Tak, są naprawdę wyjątkowe. W sumieosoba niepełnosprawna bez nóg mogłaby zrobić rękami to, co zwykle należy zrobić stopami. Samochód oprócz zwykłych dźwigni miał:

  • hamulec;
  • rewers;
  • kickstarter;
  • sprzęgło;
  • gaz.

Jednak jazda na nim nie była zbyt wygodna. A jednak SMZ S-3D był przeznaczony tylko dla osób niepełnosprawnych.

Dlaczego wózek zmotoryzowany?

Projektanci i inżynierowie Fabryki Samochodów Sierpuchowa w okresie Związku Socjalistycznych Republik Radzieckich zawsze byli chętni do stworzenia własnego prostego, bezawaryjnego i niezawodnego samochodu dla mieszkańców miast i wsi. Jednak państwo przeznaczyło pieniądze na budowę samochodów dla niepełnosprawnych i osób niepełnosprawnych, więc zrobili to na bazie wagonu motorowego. „Invalids” miały być produkowane pod marką GAZ, ale w zakładzie nie było miejsca na produkcję tego samochodu, więc postanowiono zrobić to inaczej.

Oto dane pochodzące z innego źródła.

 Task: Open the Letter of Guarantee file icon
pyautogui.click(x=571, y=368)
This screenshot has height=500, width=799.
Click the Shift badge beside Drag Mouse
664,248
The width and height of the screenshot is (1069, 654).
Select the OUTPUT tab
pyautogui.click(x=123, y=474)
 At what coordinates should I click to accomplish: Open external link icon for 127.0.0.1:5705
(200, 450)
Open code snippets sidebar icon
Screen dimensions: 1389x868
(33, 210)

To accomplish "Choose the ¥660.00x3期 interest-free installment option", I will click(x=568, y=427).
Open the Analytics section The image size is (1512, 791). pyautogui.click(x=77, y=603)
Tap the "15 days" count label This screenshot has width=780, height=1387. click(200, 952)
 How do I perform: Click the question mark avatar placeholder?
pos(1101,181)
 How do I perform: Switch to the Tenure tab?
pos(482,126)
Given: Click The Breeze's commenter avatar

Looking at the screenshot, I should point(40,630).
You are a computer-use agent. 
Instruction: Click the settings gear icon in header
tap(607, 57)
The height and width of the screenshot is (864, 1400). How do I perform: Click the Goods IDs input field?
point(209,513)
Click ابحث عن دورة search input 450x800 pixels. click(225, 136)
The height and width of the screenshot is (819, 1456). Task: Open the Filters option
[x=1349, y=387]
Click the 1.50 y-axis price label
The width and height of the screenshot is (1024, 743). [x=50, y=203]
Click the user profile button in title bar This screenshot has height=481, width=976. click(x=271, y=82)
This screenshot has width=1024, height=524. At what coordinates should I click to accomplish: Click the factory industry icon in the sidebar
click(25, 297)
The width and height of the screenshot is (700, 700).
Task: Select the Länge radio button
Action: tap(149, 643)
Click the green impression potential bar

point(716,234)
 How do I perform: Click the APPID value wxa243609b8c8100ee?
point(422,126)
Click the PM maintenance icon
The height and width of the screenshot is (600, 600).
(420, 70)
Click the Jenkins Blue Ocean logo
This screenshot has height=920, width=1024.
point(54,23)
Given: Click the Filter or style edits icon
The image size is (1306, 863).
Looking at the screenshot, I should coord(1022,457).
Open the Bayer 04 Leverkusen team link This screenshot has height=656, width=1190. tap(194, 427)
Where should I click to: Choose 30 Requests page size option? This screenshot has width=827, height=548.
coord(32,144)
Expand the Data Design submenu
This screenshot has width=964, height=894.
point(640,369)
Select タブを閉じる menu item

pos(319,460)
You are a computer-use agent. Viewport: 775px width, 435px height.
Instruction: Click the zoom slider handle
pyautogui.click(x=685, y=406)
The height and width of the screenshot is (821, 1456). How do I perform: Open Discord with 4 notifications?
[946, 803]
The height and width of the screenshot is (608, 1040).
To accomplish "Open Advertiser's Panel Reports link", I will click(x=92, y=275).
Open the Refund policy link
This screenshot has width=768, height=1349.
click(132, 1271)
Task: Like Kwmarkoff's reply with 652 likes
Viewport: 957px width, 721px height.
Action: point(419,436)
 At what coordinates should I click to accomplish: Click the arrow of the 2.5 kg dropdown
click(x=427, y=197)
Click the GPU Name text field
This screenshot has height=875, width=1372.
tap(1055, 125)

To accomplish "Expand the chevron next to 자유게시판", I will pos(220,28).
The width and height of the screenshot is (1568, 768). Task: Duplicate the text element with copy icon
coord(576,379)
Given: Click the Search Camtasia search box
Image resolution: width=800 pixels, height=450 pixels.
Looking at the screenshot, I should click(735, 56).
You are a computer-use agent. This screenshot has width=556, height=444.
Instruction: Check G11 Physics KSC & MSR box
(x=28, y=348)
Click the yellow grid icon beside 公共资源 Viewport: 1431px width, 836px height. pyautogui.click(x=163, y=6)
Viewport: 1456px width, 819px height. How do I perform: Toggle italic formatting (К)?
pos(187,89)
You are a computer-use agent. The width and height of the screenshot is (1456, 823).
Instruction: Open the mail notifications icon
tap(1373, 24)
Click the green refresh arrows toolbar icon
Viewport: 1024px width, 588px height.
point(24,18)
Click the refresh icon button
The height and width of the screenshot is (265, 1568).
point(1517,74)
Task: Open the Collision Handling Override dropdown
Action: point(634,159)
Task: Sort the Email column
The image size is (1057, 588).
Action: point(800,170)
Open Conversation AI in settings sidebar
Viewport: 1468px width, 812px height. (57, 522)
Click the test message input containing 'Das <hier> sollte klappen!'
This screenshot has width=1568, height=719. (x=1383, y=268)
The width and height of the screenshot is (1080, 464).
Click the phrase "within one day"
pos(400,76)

W Serpukhov technologia i produkcja były znacznie mniej rozwinięte, ale najważniejsze było pragnienie.

W trosce o sprawiedliwość warto wspomnieć, że części tego auta cieszyły się popytem na ówczesnym rynku motoryzacyjnym, ponieważ były bardzo trwałe. Generalnie był to całkowity przełom w dziedzinie niezawodności samochodów.

Razem ze światem

Specjalnie dla "niepełnosprawnego" samochodu w ZSRR, na początku projektu nie wymyślili nic nowego, ale wzięli stary i trochę go ulepszyli. Silnik, jak wspomniano powyżej, pochodził z motocykla IZH-Planet. Zawieszenie było niezależne, hamulce hydrauliczne. Zawieszenie zostało „usunięte” z Volkswagena Beetle.

Sprawność silnika została obniżona. Położyli na nim chłodzenie, którego początkowo nie było. Dodano również rozrusznik i alternator. Powiększono zbiornik paliwa. Tak więc przy pomocy różnych modyfikacji i ulepszeń ze starego śmietnika wyszło bardzo dobre narzędzie samochodowe.